¡Hola, reader! I’m Susana Galilea, founder and sole operator at Accent On Spanish. I’m an accredited English to Spanish translator and copyeditor with over 25 years of expertise in bilingual communications.
I graduated with high honors from Lycée Français de Barcelone, and went on to earn a Diploma in Translation from Escuela Universitaria de Traductores e Intérpretes, a pioneering 3-year program in translation studies at Universitat Autònoma de Barcelona.
My language career began in New York City, where I worked as copyeditor and proofreader for several of the leading translation agencies in the area. For over a decade, I had the opportunity to develop meticulous writing and research skills, while gaining an insider’s knowledge of the translation industry.
Since relocating to Chicago in 2003, I have been a contributor to Revista contratiempo, an arts and culture magazine published in the Windy City. My writings on translation have been featured in trade publications such as The ATA Chronicle and La Linterna del Traductor.
I have experienced the magical properties of language since before I existed. After all, it was my Spanish father’s desire to spruce up his conversational French skills that led him to meet my mom, a young mademoiselle visiting Spain for the holidays.
Growing up in Barcelona, my siblings and I were fully bilingual from day one, effortlessly switching between French and Spanish as each situation required. I grew up with the intimate understanding that attached to each language is a lively universe of culture, tradition, and even temperament.

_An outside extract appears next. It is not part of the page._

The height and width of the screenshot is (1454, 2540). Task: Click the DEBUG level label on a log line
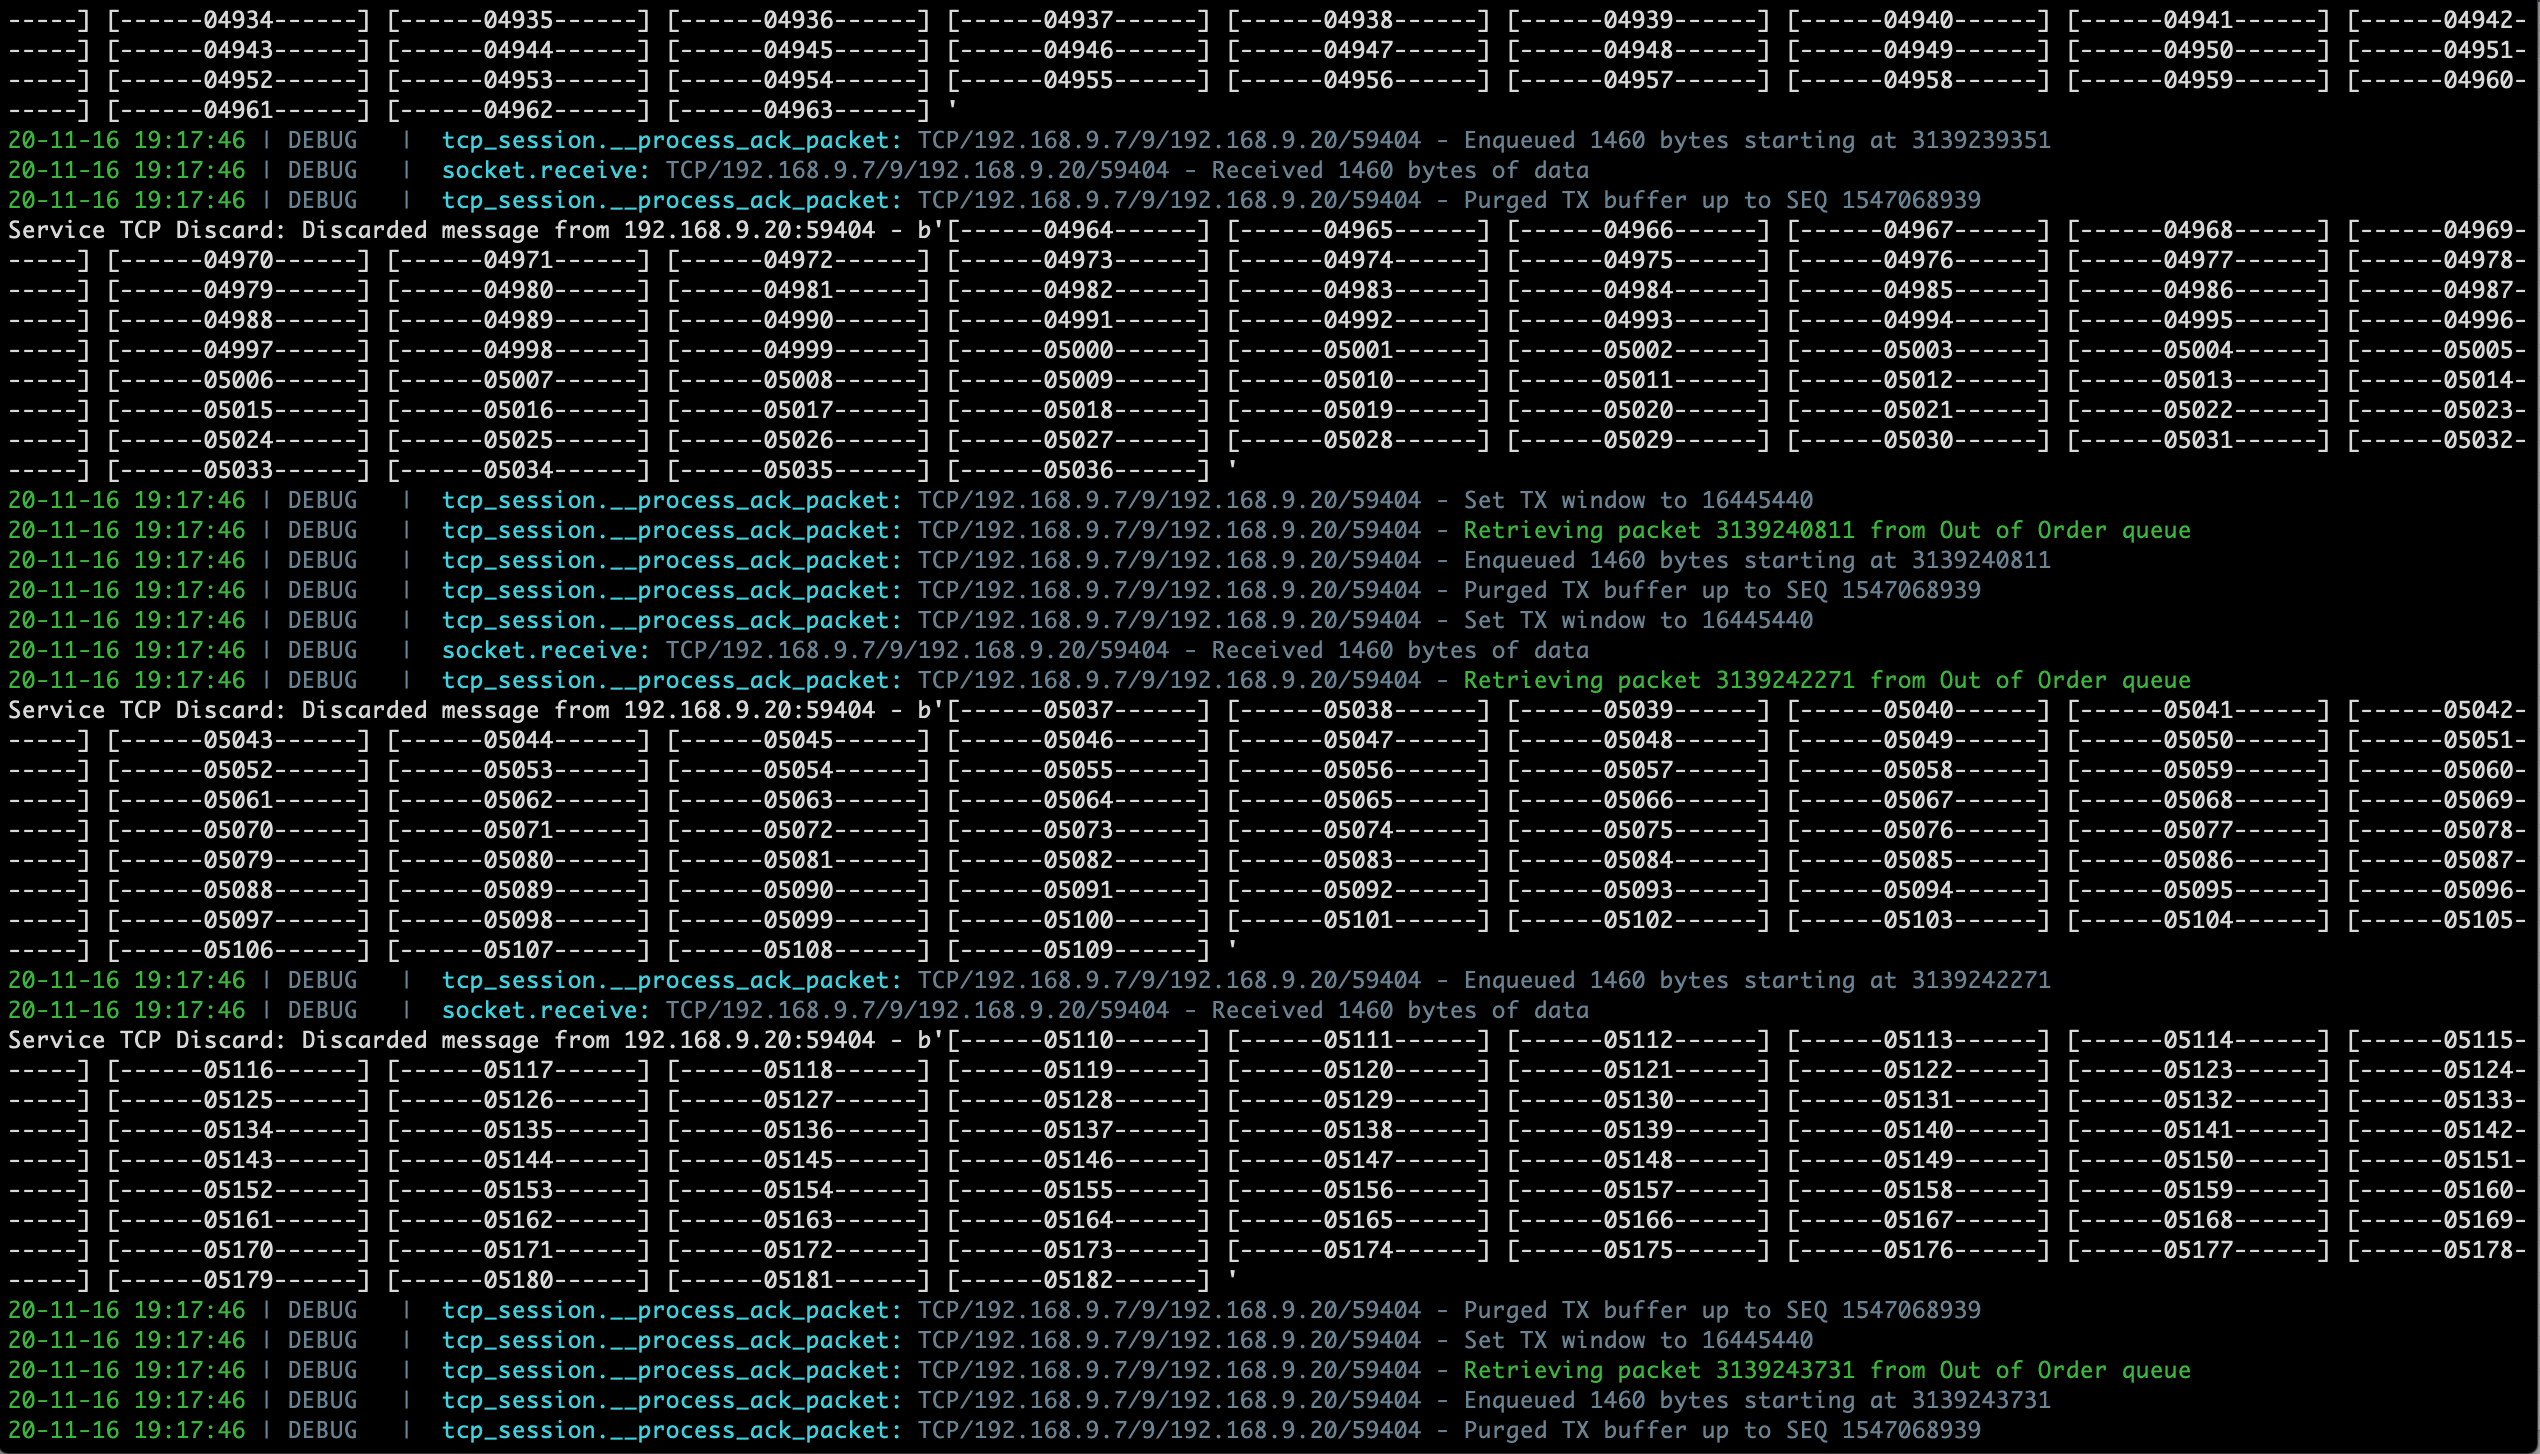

As a translator in training, I learned that all those factors needed to be grappled with when conveying a message from one cultural mindset to another.
During my years in translation school, I immersed myself in new languages (hello, English! ciao, Italian!), and my world became even livelier. The realm of patterns, rhythm and meaning held endless fascination for me, and I voraciously examined any bilingual content I came across—record liner notes, translated poetry, subtitled movies…
To this day, I can trace my aversion to subtitling snafus to a viewing of Visconti’s classic film Death in Venice. On the big screen, a vendor is hollering “Fragole!” (Italian for strawberries) as he walks the beach carrying a basket of berries—a scene of lyrical beauty wrecked by subtitles that had him yelling “¡Frijoles!”(Spanish for…beans!).
Cut to New York City circa 1986.
I’m reviewing a translation about vintage bed furnishings, and my dictionary is proving useless with the old-timey terminology. There is no Internet, no social media, no peer forums to turn to. Translation projects are delivered in hard copy by a squadron of bike messengers zooming at breakneck speed up and down the avenues, decked in colorful spandex.
At a total loss, I decide to place a long-distance call to my Spanish grandmother for an informal consult. Sure enough, my yaya knows the right answer and gets me out of a bind from across an ocean.
In today’s digital environment, a targeted online search would have likely done the trick. What has not changed is my readiness to tackle a linguistic challenge, no matter how intricate the task.
Translation is a journey over a sea from one shore to the other. Sometimes I think of myself as a smuggler: I cross the frontier of language with my booty of words, ideas, images, and metaphors.